## PROVIDED TEXT
Segment Open

This article was published 12/12/2008 (6352 days ago), so information in it may no longer be current.
BRAMPTON, Ont. — To the casual observer, she’s the very embodiment of a lady.
Dressed demurely in a blushing pink blouse, hands sheathed in dainty white gloves, Aiko — quite possibly Canada’s first android — sits patiently, ready to engage in polite conversation using her 13,000-word vocabulary.
She’ll recognize your face, shake how-do-you-do, read you a story, add sums and deliver the current weather.
But underneath her wispy auburn hair and peaches-and-cream complexion is an anatomically correct silicone fembot, easily modified for any number of uses.
Of course peddling her to the sex industry would be lucrative, her creator agrees.
But he insists he has far more noble aspirations for Aiko — which means "love child" in Japanese.
"To be honest with you, sex sells," said Trung Le, 33, after cradling the five-foot tall, 27-kilogram lifelike doll on his lap for photographs in his parents’ Brampton, Ont., home where he lives.
"It sells, but it’s not like (she’s) one of those $99 (dolls), right? It would be very expensive (to use that way). It would be cheaper just to spend money on my own, real girlfriend."
Le doesn’t have a girlfriend right now, though, because he’s been much too busy over the past year and a half developing the uber feminine robot. (To those who contend Aiko is his girlfriend, he has these words: "I don’t care what they say.")

Segment Closed

## MATERIAL SHOWN
Segment Open

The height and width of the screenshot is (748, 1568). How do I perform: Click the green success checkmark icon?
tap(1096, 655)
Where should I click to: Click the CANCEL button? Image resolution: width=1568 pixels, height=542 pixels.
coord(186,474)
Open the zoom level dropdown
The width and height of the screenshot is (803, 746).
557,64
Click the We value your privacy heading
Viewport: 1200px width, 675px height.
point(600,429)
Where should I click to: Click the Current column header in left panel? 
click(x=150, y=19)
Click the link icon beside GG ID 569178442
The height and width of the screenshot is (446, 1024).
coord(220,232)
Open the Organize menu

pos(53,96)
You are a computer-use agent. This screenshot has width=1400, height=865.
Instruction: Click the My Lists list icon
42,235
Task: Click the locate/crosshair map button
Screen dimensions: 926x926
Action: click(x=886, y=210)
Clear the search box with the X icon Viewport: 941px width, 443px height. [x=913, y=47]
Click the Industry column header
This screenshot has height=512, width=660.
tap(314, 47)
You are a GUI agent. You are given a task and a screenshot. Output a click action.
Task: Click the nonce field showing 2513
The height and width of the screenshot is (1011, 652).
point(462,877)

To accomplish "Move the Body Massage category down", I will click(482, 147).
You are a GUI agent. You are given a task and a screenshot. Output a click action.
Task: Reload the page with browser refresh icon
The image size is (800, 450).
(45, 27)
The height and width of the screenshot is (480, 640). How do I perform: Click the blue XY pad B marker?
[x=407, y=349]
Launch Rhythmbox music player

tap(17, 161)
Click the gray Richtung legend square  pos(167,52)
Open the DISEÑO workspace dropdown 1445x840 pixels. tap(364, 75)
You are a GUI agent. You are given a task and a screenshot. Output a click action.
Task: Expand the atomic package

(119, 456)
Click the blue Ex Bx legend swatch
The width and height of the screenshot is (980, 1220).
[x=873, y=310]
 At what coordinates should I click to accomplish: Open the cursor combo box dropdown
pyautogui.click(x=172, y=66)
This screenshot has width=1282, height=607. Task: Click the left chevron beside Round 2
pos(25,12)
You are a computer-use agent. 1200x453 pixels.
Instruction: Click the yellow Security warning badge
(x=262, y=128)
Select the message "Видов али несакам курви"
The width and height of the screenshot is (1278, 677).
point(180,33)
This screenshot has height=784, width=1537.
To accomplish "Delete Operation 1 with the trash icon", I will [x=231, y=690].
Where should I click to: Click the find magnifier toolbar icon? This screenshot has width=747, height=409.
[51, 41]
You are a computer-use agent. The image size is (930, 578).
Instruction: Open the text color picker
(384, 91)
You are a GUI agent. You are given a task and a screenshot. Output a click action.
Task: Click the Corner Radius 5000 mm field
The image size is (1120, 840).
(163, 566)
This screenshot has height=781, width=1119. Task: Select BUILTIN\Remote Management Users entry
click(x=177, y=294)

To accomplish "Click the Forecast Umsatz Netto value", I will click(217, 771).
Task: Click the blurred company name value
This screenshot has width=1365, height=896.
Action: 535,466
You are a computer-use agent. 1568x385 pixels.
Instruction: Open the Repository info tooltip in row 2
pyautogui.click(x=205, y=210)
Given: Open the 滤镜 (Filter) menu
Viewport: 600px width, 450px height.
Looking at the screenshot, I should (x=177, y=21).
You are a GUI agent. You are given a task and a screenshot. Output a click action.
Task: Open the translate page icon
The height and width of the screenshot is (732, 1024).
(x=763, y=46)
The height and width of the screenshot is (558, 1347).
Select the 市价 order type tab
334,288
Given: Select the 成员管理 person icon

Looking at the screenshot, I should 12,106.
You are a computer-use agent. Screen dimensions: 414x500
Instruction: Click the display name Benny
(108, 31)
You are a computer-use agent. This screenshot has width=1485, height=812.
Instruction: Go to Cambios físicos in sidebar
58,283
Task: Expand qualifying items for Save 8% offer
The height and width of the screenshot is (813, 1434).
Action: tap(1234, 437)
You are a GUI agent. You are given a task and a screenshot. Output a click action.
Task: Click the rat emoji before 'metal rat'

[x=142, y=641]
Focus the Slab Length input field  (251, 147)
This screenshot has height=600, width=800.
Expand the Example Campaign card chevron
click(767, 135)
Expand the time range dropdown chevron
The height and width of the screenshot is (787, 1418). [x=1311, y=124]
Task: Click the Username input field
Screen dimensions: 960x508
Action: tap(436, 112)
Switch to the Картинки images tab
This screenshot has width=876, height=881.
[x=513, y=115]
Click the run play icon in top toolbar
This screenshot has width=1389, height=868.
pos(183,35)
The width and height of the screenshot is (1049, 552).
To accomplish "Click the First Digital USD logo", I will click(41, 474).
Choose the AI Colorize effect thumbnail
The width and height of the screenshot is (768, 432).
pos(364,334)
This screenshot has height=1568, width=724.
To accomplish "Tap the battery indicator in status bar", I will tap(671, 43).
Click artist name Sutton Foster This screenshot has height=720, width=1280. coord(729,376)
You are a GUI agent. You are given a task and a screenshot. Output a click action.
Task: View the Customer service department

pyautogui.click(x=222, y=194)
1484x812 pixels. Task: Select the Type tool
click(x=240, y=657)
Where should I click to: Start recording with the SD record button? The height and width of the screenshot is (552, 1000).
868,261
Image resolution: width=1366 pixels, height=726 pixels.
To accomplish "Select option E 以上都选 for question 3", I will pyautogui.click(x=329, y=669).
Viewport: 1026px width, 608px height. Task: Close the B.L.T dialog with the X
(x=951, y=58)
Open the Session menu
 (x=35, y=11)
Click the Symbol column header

Segment Closed

## THE PROBLEM
Please continue the article about Trung Le's android Aiko with the next few paragraphs, starting right after its final sentence.

## TASK RESPONSE
Costing him $25,000 so far in parts — including a sex doll from Japan for a body, sensors on her head, arms, face and breasts, oodles of bone-structure mechanics, a camera in her neck and computer processors — the project has moved from hobby to full-fledged passion.
His hopes for the humanoid’s use are wide, varied and all in the name of helping humanity.
Le sees possible applications within homes for the elderly, inside hospitals or the military, working reception or providing airport security.
He also sees her as a research tool for developing fully-sensing limb replacements for people who’ve had an amputation.
In fact, she’s so sensitive to touch if someone gets a little too rough, she cries out indignantly.
And if they’re really pushing the boundaries, Aiko will move in for a slap.